The class for this action is all those who bought OvaScience’s common stock directly in the company’s Offering and who were damaged thereby.

OvaScience is a life science company working on new fertility treatments using “egg precursor cells” or EggPCs. One of them, Augment, takes mitochondria from EggPCs in the lining of a woman’s ovaries and injects them into her eggs as part of an in vitro fertilization (IVF) procedure.

In late 2012, the company claimed it planned “to begin generation of revenues from Augment in the second half of 2014… We do not believe we will be required to seek premarket approval or clearance of Augment from regulatory authorities…”

In the fall of 2013, the company announced it was enrolling people in studies outside the US. The trials were performed in Canada and Turkey in 2014, and in its filings, the company claimed they had achieved a success rate of between 25% and 53%. The company’s IPO filings in January 2015 claimed it would enroll 1,000 patients in a trial and generate revenue that same year.

At the IPO, OvaScience’s stock sold for $50 per share. Only after this, the complaint claims, did the following information begin to emerge:

  • The science behind Augment was untested and in doubt. A similar project had produced genetic mutations in offspring.
  • The 2014 trials were flawed, with too few subjects, no control group, and younger patients.
  • The 2014 trials did not achieve a pregnancy success rate higher than IVF alone.
  • The company held trials outside the US because the FDA had said it should file an Investigational New Drug application, requiring it to meet stringent and costly approval standards.
  • The company would not be able to avoid FDA regulation of Augment.
  • The company was far from achieving profitability.

The complaint alleges that the IPO filings omitted all of these concerns, even though by law the company was obliged to disclose adverse conditions, risks, and uncertainties in its Registration Statement.

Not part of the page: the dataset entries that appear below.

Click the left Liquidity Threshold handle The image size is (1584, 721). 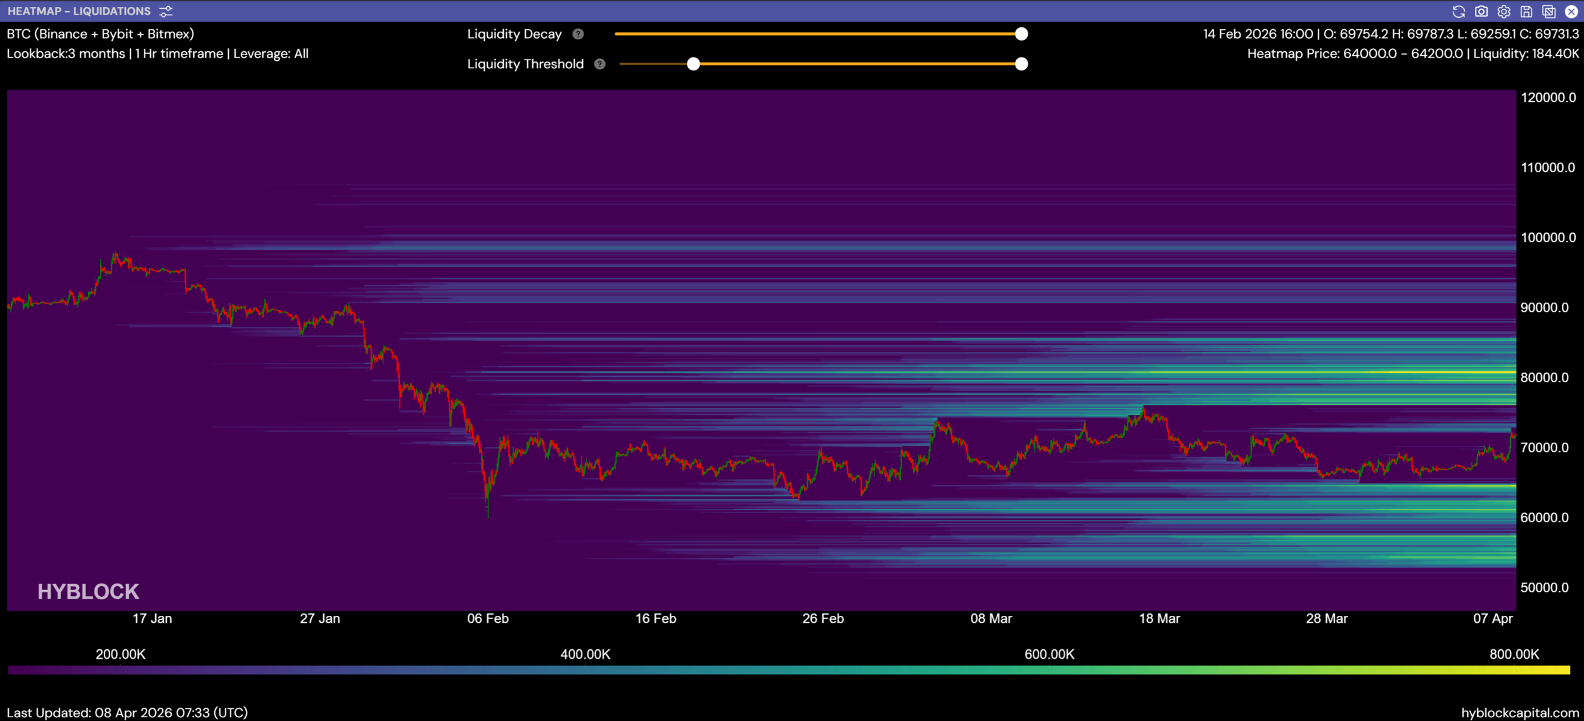pos(693,64)
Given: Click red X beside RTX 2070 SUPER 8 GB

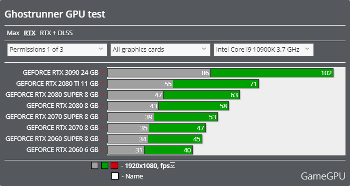Looking at the screenshot, I should click(x=102, y=117).

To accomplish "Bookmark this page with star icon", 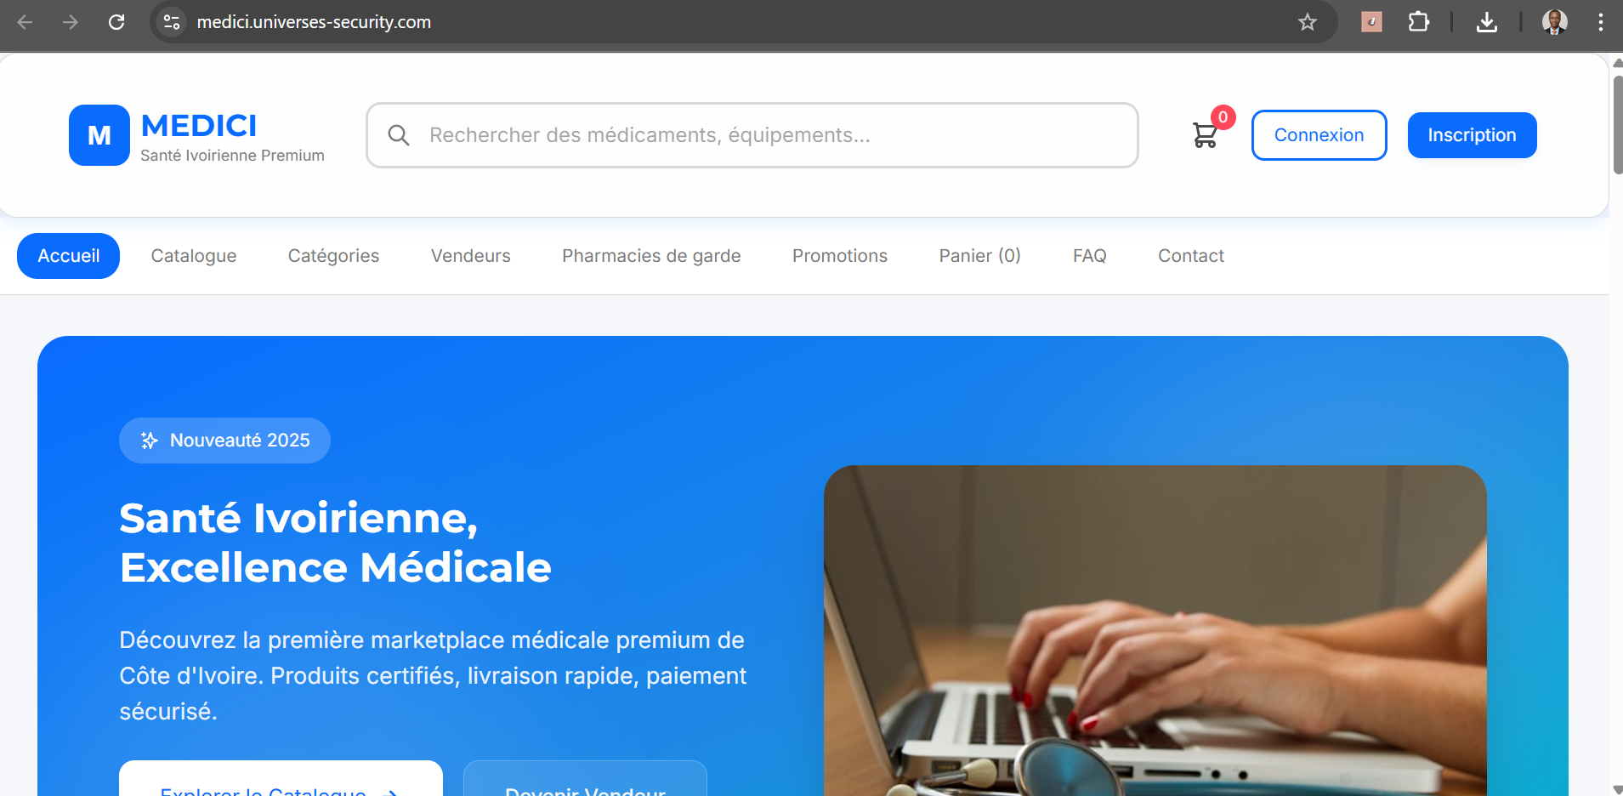I will pos(1308,22).
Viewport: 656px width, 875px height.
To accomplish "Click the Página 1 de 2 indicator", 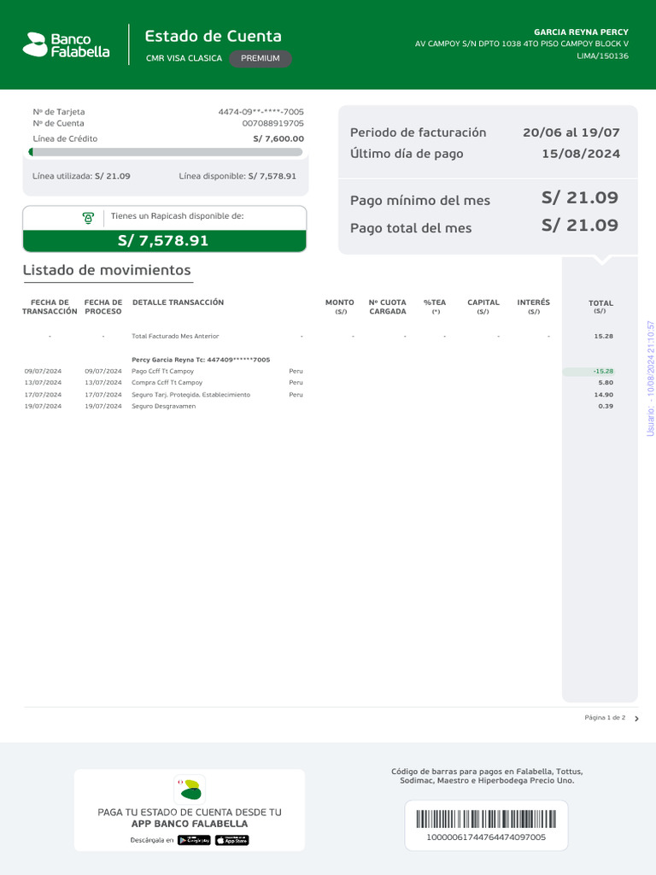I will (x=605, y=718).
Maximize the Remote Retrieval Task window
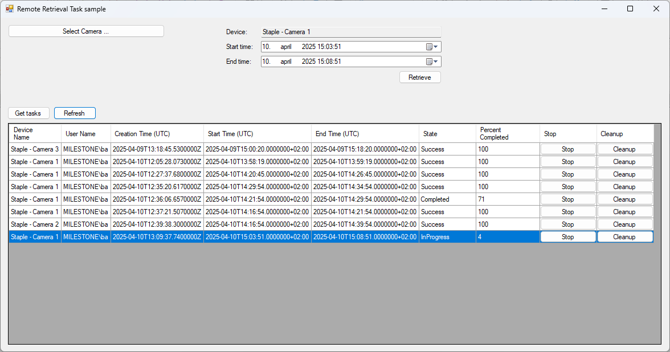The image size is (670, 352). [630, 9]
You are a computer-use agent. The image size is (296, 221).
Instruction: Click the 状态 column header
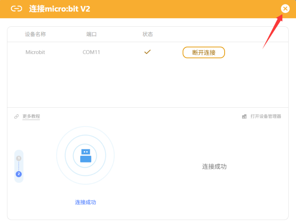point(148,34)
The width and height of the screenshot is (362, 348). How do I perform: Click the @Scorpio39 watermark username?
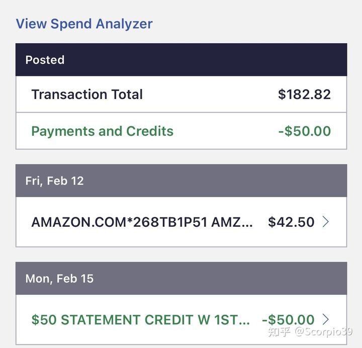323,332
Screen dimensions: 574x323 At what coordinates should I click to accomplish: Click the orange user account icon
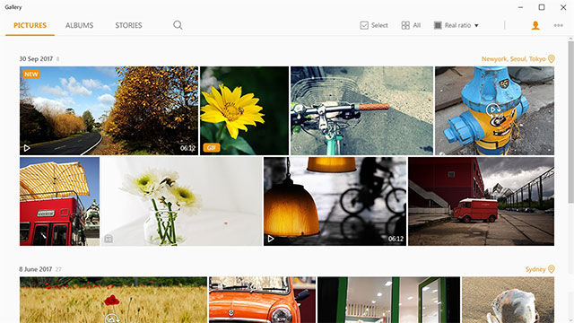click(x=535, y=25)
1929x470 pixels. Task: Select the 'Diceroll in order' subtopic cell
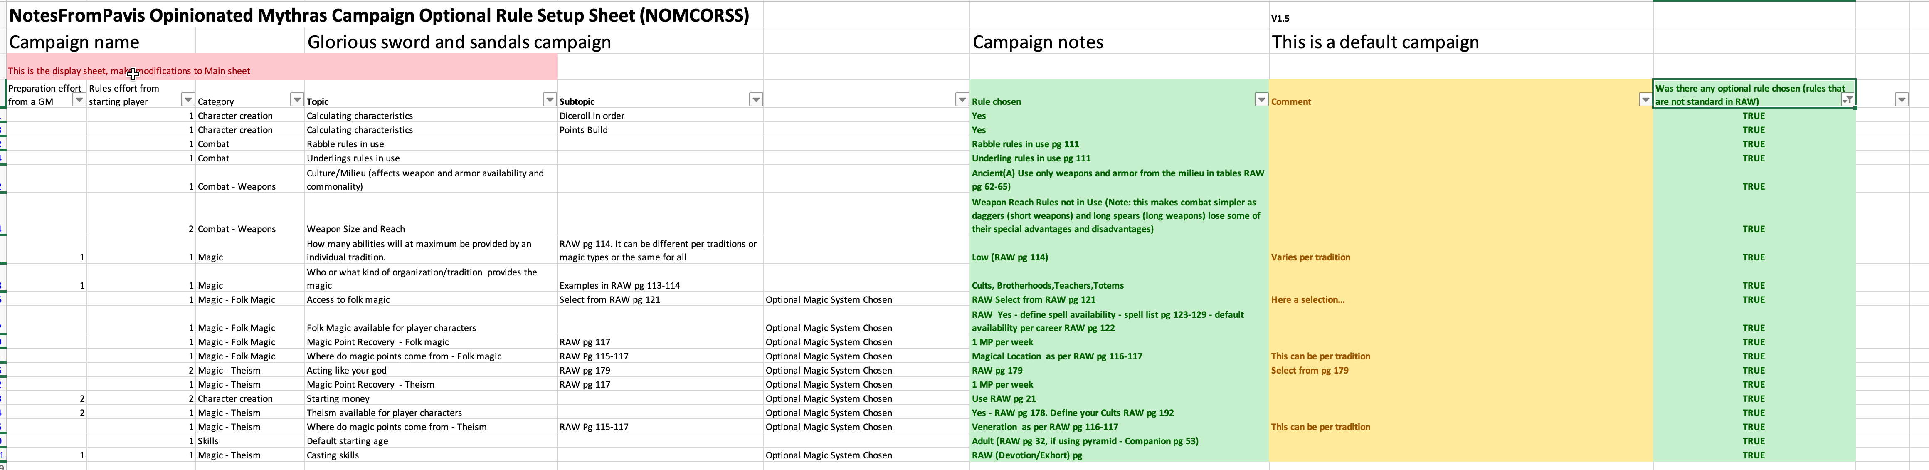(x=592, y=115)
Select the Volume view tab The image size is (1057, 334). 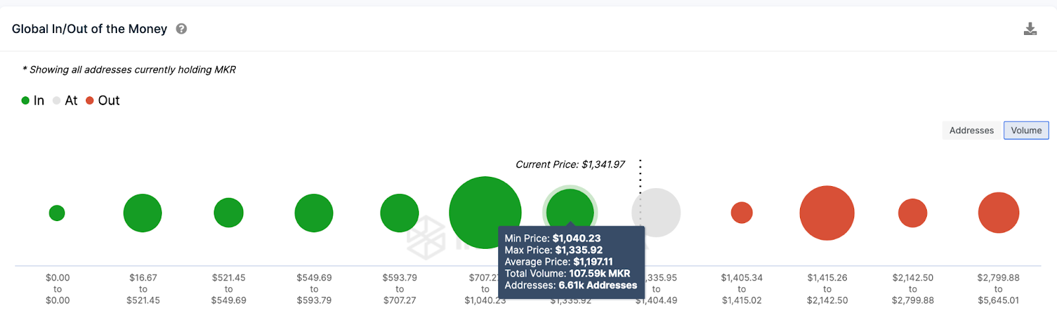(1026, 131)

The stock’s downward spiral began in March 2015, when the company announced success rates for clinics using Augment that were comparable to or lower than IVF alone. Articles in subsequent months claimed that Augment did not show a significant success rate and that the Canadian and Turkish studies were too small. Finally, in September, the company issued a press release saying it would not meet the goal of 1,000 treatment cycles in 2015.

The stock fell from its $50 IPO price to $1.50 at the filing of the complaint, a loss of 97% of its value.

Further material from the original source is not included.